Exercise brief –
Look through the material below and give the number of lines where the string "axis" appears, without any other words.

Start of Block

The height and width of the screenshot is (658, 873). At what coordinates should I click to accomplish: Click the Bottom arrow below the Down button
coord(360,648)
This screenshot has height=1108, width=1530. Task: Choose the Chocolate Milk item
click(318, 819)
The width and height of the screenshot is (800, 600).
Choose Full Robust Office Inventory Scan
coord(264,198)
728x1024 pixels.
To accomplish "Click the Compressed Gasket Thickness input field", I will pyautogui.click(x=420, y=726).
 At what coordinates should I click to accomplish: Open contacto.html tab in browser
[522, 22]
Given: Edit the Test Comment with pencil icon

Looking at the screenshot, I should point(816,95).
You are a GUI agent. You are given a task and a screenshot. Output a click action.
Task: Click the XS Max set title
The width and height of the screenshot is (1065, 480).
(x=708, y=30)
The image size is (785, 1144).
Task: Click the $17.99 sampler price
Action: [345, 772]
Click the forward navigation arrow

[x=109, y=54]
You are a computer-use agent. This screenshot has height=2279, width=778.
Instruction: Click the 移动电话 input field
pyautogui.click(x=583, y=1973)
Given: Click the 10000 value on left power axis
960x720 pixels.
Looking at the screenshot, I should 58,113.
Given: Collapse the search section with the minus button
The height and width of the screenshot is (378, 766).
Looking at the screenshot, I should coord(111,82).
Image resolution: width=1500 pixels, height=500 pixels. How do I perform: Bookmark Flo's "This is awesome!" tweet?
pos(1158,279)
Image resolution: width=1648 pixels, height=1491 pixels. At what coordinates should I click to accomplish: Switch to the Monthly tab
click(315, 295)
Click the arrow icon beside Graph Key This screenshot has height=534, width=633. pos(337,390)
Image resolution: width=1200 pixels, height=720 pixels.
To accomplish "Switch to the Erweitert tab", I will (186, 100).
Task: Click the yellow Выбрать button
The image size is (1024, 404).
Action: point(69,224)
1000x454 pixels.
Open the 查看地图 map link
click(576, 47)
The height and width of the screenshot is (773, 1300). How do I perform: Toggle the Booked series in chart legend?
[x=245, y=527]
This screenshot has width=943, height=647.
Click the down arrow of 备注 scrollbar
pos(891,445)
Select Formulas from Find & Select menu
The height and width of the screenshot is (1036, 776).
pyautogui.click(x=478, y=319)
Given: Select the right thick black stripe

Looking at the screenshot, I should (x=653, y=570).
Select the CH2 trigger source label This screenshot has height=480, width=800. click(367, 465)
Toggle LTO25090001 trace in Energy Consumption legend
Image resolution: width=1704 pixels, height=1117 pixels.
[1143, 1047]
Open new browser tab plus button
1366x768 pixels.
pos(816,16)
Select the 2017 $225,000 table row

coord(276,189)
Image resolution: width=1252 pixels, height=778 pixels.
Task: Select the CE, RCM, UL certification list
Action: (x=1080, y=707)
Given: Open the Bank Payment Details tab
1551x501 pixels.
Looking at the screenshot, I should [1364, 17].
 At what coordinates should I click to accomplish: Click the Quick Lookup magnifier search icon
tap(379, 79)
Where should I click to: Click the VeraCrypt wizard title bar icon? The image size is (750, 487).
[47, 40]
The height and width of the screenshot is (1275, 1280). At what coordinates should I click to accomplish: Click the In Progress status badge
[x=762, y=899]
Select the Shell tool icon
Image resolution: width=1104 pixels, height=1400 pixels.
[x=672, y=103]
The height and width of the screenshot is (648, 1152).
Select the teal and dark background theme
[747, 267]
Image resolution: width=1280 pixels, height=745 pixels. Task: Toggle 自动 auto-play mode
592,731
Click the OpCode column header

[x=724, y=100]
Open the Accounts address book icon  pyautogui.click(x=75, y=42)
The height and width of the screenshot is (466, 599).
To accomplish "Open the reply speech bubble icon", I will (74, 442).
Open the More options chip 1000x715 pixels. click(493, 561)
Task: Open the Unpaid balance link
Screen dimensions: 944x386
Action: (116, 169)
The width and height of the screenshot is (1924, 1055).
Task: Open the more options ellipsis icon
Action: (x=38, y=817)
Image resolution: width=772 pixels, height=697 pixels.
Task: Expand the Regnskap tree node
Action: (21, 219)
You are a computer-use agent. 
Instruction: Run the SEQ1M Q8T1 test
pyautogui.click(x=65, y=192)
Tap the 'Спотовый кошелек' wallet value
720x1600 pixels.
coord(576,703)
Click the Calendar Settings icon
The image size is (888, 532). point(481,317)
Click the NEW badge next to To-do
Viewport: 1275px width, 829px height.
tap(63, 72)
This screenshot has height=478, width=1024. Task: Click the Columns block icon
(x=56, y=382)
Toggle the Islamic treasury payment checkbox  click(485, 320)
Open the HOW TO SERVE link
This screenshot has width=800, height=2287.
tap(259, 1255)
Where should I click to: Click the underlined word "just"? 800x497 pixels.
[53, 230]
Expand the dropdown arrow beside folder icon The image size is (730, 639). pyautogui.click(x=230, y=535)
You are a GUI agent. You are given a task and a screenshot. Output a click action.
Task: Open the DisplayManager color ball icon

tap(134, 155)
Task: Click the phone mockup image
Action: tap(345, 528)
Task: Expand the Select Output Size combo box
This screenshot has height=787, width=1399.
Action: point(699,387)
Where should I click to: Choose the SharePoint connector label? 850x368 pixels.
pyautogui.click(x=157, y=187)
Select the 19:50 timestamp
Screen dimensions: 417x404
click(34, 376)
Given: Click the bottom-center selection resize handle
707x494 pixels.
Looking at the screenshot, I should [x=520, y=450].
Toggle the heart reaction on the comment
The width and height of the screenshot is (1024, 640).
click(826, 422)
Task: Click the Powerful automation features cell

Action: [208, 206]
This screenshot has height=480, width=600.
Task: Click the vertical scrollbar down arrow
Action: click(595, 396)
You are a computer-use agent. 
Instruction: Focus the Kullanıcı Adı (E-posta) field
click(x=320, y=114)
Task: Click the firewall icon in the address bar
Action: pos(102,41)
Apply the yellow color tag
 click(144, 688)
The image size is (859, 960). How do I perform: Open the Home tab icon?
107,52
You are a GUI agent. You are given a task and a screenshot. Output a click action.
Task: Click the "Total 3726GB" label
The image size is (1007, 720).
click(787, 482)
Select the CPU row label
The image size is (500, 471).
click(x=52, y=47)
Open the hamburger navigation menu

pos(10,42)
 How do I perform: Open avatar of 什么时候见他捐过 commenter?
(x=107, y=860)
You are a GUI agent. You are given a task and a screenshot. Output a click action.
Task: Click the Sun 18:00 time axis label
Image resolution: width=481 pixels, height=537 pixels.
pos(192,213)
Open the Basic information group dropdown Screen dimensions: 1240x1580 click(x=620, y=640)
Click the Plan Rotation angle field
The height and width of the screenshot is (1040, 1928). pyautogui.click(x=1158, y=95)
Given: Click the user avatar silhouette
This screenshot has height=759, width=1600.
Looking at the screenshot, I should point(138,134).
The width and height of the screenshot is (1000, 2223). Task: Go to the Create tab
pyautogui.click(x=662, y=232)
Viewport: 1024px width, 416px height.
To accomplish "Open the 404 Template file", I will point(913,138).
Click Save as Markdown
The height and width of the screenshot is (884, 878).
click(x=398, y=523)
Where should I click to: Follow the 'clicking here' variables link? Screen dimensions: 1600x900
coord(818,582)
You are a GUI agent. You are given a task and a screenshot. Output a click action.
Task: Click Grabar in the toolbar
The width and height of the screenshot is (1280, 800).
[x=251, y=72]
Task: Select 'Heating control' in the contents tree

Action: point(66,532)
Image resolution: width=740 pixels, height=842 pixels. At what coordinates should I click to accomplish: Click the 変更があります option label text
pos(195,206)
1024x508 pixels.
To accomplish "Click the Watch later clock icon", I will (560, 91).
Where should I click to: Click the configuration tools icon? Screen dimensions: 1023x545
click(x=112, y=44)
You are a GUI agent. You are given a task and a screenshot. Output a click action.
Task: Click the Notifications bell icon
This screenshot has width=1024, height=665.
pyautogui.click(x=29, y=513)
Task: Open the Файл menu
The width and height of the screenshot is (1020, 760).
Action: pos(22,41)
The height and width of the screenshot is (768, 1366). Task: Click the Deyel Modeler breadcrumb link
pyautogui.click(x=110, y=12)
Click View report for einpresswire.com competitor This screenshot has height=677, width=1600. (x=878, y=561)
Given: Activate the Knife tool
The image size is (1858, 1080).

End of Block

Result of the task –
2